Please feel free to add debug()
statements to the code wherever you think
they might be helpful -- as long as we aren't using them hundreds of times per
second I don't think they'll have a noticeable effect on performance.
Experiments
Always forward, never back
I have a hunch that importing modules from parent directories makes it really
easy to create spaghetti code that's difficult to learn and maintain. I don't
know whether that's true, but I'm experimenting with a layer-based approach
where modules always require('./some-layer/some-module')
. I don't know
whether this actually has any interesting properties, but I'm trying it out
to see whether it results in simpler software architectures.
Pattern
require('./foo/bar')
require('./lib/widget-factory')
require('./tools/quark-smasher')
Anti-pattern
require('../../../great-grandparent-frankie')
require('./sibling-jamie')
require('./wat') // same as `require('./wat/index')

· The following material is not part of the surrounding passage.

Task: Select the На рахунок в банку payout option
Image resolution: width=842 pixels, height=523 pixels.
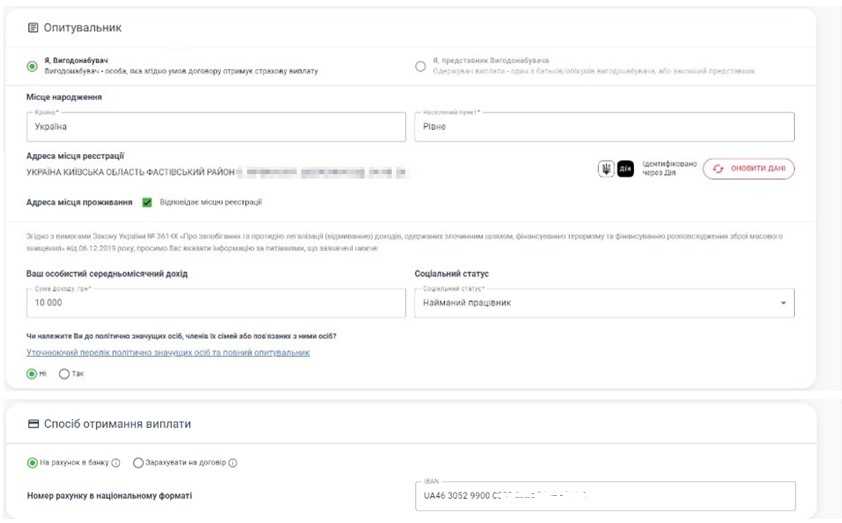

Note: I want to make very clear that this is an experiment, not a claim that this is Objectively Better. It's also important to note that the essential bit here is the dependency graph, not the directory tree. I'm using the directory tree as a proxy for the dependency graph because it's simple, but the dependency graph of the following directory trees are identical:
├── a
└── b => c() + e()
├── c => d()
│ └── d
└── e => f()
└── f
├── a
├── b => c() + e()
├── c => d()
├── d
├── e => f()
└── f
Any my [hyper]axe
Converting JSON data to HTML templates is hard work. I started with Swig but when I realized it wasn't maintained I rewrote everything in EJS. I liked it a bit better than Swig, but JS-in-HTML still just felt clunky and wrong.
Most of my friends user HyperScript or nanohtml, but I wanted more structure. Browsing the HyperScript readme I saw a reference to hyperaxe, which had all of the features I wanted to see:
- Compact JavaScript syntax, not HTML-in-JS (see: nanohtml)

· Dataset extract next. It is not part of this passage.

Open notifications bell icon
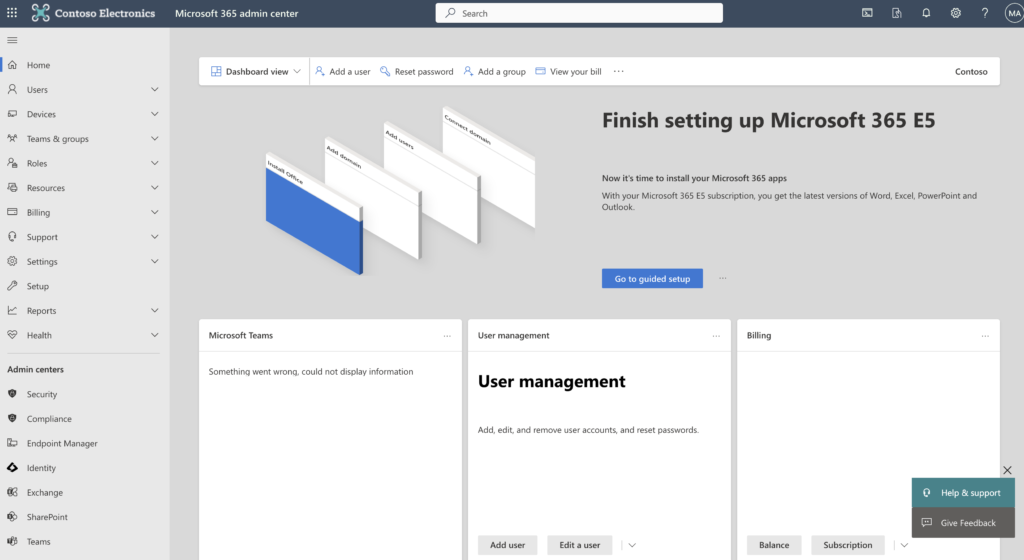 (926, 13)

- HTML tags as exported functions, not arbitrary strings (see: HyperScript)
- Meant to be used alone, not "bring your own HyperScript" (see: hyperscript-helpers)
- Uses HyperScript under the hood, which I've had lots of experience with
- Maintained by someone in my city (!) which is always a nice bonus
- Fun and friendly readme that's both light and super informative
The only bummer is that I can't find any other modules using it in production, so I'm counting this as another experiment. It looks great and my first day with it has been really enjoyable, but if something goes horribly wrong then we can switch to hyperscript-helpers or something.
Note: I wasn't aware of hyperscript-helpers until I after I refactored the templates to use hyperaxe. Oops. I think hyperaxe has a cooler name anyway.